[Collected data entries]
= Beginning of Section =
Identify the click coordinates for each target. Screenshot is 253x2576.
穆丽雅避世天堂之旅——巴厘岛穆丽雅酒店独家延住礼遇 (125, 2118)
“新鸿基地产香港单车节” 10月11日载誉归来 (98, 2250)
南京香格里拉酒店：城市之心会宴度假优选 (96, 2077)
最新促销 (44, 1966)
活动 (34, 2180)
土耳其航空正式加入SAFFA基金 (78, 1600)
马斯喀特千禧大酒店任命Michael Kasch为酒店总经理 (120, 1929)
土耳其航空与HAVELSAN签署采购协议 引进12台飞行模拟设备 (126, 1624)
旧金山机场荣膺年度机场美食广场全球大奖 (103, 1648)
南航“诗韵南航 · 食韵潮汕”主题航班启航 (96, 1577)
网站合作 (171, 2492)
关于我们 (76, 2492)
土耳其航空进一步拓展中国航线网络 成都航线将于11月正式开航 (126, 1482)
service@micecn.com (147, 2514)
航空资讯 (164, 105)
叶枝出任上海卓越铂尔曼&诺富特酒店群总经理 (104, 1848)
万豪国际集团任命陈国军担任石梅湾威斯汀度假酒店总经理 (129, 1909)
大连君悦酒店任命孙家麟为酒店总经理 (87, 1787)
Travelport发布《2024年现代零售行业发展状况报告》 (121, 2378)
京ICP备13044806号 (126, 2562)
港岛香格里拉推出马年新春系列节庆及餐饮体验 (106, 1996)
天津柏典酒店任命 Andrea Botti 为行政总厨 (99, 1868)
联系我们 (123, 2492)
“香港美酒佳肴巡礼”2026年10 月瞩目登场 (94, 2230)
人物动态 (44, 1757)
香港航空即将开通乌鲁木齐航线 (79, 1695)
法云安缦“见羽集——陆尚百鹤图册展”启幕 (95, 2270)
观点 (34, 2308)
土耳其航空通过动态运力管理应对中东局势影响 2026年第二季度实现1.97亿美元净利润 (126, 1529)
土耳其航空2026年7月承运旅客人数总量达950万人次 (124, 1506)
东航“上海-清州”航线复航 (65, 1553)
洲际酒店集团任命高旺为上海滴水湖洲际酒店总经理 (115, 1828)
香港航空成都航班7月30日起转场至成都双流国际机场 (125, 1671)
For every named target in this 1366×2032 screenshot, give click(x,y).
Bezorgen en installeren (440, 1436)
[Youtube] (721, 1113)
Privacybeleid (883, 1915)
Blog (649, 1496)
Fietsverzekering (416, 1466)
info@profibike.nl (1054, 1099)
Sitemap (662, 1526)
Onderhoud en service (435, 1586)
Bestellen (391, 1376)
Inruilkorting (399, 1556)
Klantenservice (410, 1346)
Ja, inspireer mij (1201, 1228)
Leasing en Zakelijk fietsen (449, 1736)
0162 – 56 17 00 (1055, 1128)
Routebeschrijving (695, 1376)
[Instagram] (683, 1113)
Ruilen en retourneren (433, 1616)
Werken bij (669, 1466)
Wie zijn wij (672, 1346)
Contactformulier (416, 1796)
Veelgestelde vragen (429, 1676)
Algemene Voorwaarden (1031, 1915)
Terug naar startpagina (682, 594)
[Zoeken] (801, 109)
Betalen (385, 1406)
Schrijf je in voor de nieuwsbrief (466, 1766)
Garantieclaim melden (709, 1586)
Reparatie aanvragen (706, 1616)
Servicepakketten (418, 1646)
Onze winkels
= End of Section =
> [Work to be completed] Retype the entries above exactly, but only from the line containing "10月11日载誉归来 (98, 2250)" through the line containing "Travelport发布《2024年现代零售行业发展状况报告》 (121, 2378)", both included.

> [Your response]
“新鸿基地产香港单车节” 10月11日载誉归来 (98, 2250)
南京香格里拉酒店：城市之心会宴度假优选 (96, 2077)
最新促销 (44, 1966)
活动 (34, 2180)
土耳其航空正式加入SAFFA基金 (78, 1600)
马斯喀特千禧大酒店任命Michael Kasch为酒店总经理 (120, 1929)
土耳其航空与HAVELSAN签署采购协议 引进12台飞行模拟设备 (126, 1624)
旧金山机场荣膺年度机场美食广场全球大奖 (103, 1648)
南航“诗韵南航 · 食韵潮汕”主题航班启航 (96, 1577)
网站合作 (171, 2492)
关于我们 (76, 2492)
土耳其航空进一步拓展中国航线网络 成都航线将于11月正式开航 (126, 1482)
service@micecn.com (147, 2514)
航空资讯 (164, 105)
叶枝出任上海卓越铂尔曼&诺富特酒店群总经理 (104, 1848)
万豪国际集团任命陈国军担任石梅湾威斯汀度假酒店总经理 (129, 1909)
大连君悦酒店任命孙家麟为酒店总经理 (87, 1787)
Travelport发布《2024年现代零售行业发展状况报告》 (121, 2378)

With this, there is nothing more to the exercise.